* About this task *
Your answer must be the exact lines below, starting with the line with "BiT Library (206, 1513)" and going on through the line with "TAPAS Y REJAS (196, 108)", both included, with no pictures.

(Recorded data begins)

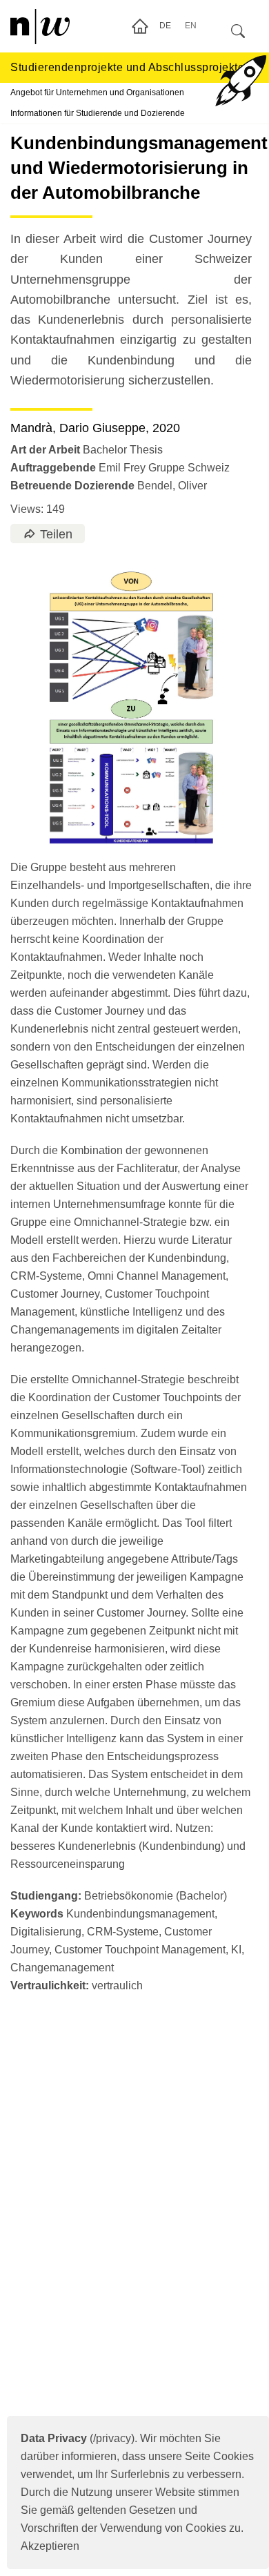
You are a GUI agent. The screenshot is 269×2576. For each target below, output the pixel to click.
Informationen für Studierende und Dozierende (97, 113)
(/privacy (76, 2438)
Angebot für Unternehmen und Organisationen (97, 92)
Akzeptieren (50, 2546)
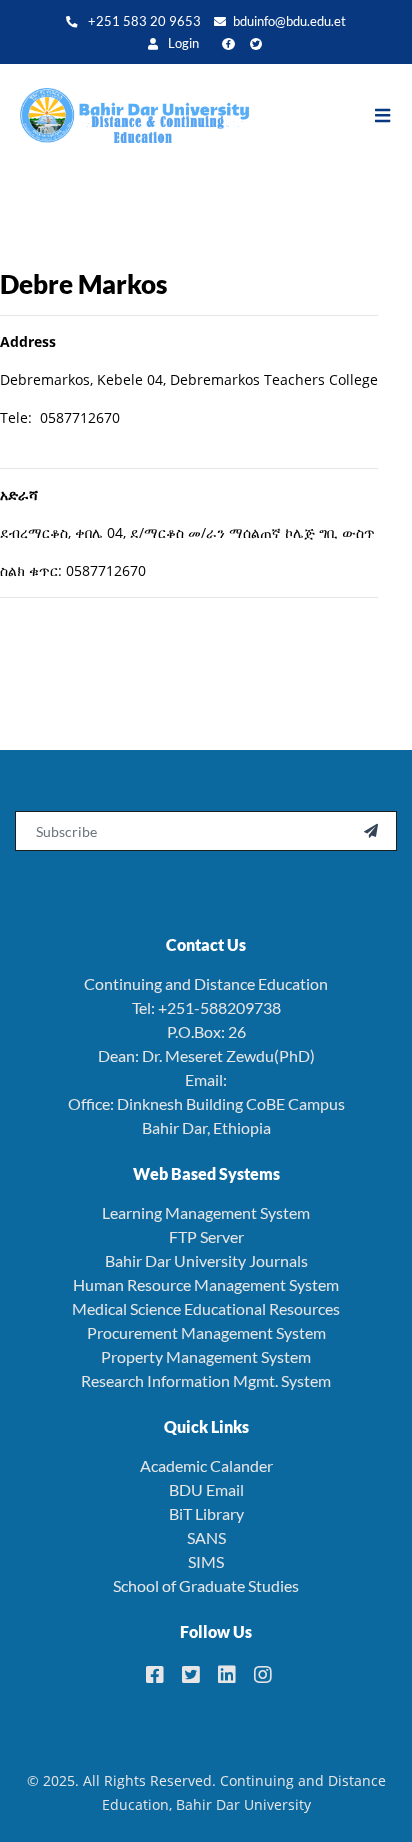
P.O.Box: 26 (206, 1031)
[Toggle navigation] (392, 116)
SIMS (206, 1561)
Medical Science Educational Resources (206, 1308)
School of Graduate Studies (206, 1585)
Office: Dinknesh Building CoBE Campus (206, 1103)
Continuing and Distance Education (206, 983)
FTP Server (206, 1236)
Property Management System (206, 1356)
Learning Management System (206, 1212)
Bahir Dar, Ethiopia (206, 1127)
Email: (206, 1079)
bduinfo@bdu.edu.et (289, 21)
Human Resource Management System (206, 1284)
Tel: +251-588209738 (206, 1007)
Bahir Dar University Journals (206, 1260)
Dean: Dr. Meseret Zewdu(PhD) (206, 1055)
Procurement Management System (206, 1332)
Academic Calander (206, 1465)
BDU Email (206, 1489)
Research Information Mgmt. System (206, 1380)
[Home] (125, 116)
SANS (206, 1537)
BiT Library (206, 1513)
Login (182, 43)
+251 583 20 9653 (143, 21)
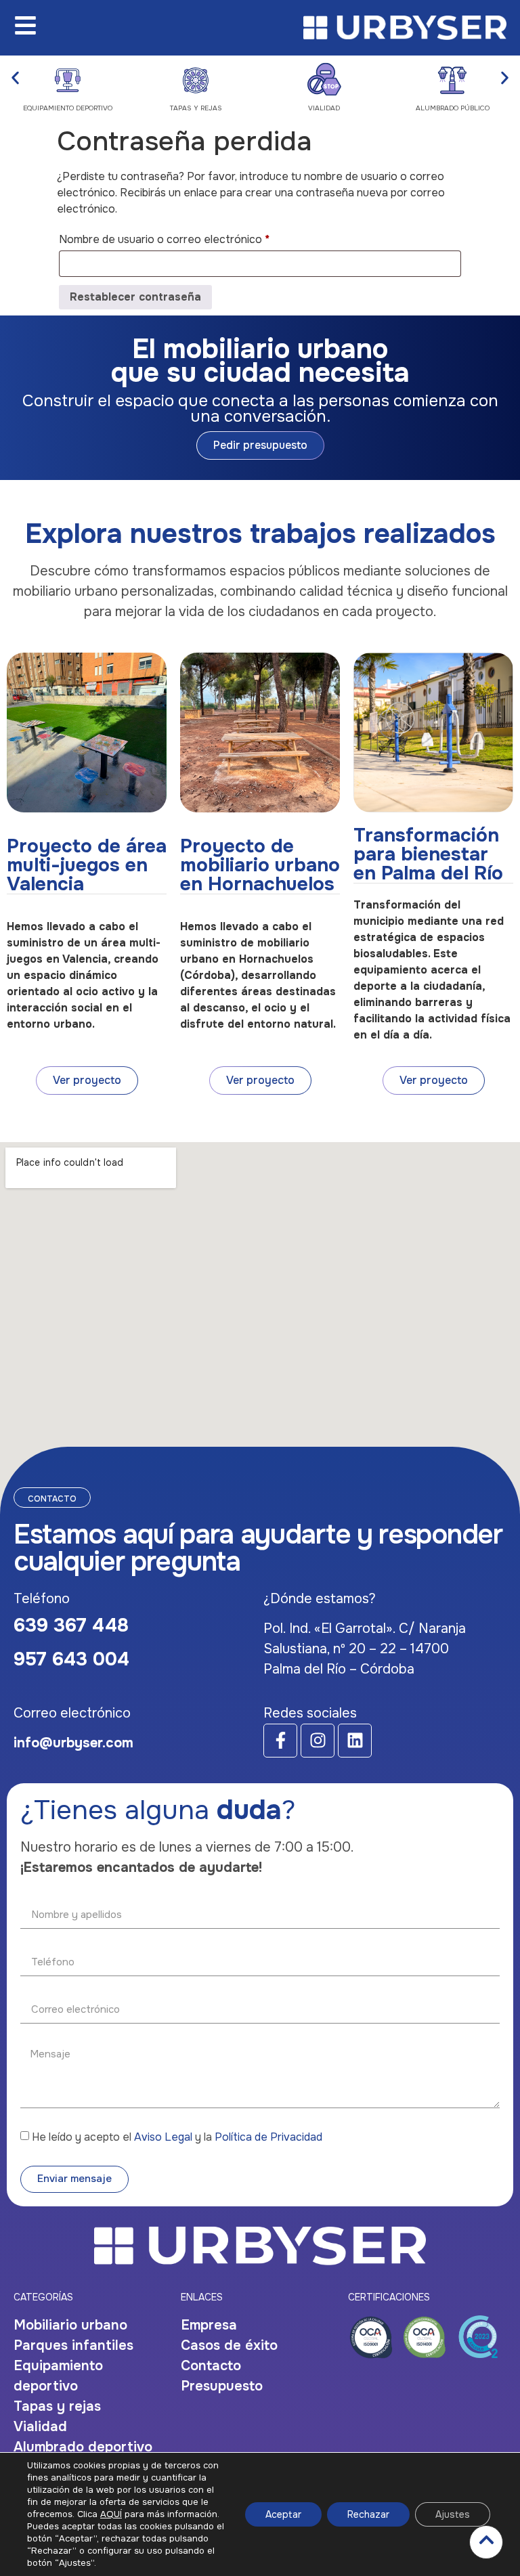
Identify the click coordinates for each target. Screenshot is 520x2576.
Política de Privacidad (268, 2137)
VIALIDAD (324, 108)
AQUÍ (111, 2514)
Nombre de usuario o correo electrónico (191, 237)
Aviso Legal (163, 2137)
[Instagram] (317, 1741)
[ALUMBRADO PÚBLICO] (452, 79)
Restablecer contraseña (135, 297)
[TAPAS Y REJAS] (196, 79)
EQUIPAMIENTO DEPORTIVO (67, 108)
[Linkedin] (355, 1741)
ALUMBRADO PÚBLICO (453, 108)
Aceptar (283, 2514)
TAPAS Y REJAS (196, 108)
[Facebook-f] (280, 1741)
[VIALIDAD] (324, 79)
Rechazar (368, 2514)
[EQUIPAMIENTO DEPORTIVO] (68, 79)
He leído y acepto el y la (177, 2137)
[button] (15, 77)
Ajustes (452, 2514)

(Recorded data ends)
(Recorded data begins)

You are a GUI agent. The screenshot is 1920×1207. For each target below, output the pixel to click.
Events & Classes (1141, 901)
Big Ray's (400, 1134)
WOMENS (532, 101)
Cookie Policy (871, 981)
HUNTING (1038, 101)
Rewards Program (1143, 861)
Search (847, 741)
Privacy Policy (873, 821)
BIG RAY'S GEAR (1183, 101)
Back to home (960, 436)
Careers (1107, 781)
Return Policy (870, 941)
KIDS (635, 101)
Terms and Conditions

(Recorded data ends)
(Recorded data begins)

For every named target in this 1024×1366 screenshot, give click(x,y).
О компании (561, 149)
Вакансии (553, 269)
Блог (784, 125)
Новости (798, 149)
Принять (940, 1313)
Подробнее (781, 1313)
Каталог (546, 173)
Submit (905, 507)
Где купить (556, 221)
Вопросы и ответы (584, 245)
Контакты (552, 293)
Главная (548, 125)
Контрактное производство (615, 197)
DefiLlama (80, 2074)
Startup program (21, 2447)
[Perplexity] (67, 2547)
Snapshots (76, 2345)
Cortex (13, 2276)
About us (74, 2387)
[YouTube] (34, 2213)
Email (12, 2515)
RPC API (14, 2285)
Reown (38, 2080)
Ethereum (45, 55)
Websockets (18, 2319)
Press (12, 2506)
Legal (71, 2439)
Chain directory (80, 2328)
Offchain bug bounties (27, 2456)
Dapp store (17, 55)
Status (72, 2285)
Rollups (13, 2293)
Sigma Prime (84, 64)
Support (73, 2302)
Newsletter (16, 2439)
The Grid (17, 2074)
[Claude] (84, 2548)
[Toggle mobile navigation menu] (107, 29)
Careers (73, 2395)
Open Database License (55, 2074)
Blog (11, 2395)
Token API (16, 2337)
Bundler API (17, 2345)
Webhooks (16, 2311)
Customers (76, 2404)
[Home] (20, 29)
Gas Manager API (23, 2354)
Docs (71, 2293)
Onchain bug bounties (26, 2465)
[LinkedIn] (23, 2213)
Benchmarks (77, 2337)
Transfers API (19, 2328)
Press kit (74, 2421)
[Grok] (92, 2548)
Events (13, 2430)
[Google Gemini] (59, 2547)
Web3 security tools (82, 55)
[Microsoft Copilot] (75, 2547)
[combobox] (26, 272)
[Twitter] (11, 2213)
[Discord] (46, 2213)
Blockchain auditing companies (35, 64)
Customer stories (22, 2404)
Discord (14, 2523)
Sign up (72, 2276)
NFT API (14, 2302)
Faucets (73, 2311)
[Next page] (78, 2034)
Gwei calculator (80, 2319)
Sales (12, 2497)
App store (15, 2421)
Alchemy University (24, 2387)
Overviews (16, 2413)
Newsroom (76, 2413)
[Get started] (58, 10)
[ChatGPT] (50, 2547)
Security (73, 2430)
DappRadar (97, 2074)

(Recorded data ends)

* Your solution *
BiT Library (206, 1513)
Login (182, 43)
+251 583 20 9653 (143, 21)
Identify the click coordinates for each target. Screenshot is 520x2576.
Política de Privacidad (268, 2137)
VIALIDAD (324, 108)
AQUÍ (111, 2514)
Nombre de usuario o correo electrónico (191, 237)
Aviso Legal (163, 2137)
[Instagram] (317, 1741)
[ALUMBRADO PÚBLICO] (452, 79)
Restablecer contraseña (135, 297)
[TAPAS Y REJAS] (196, 79)
EQUIPAMIENTO DEPORTIVO (67, 108)
[Linkedin] (355, 1741)
ALUMBRADO PÚBLICO (453, 108)
Aceptar (283, 2514)
TAPAS Y REJAS (196, 108)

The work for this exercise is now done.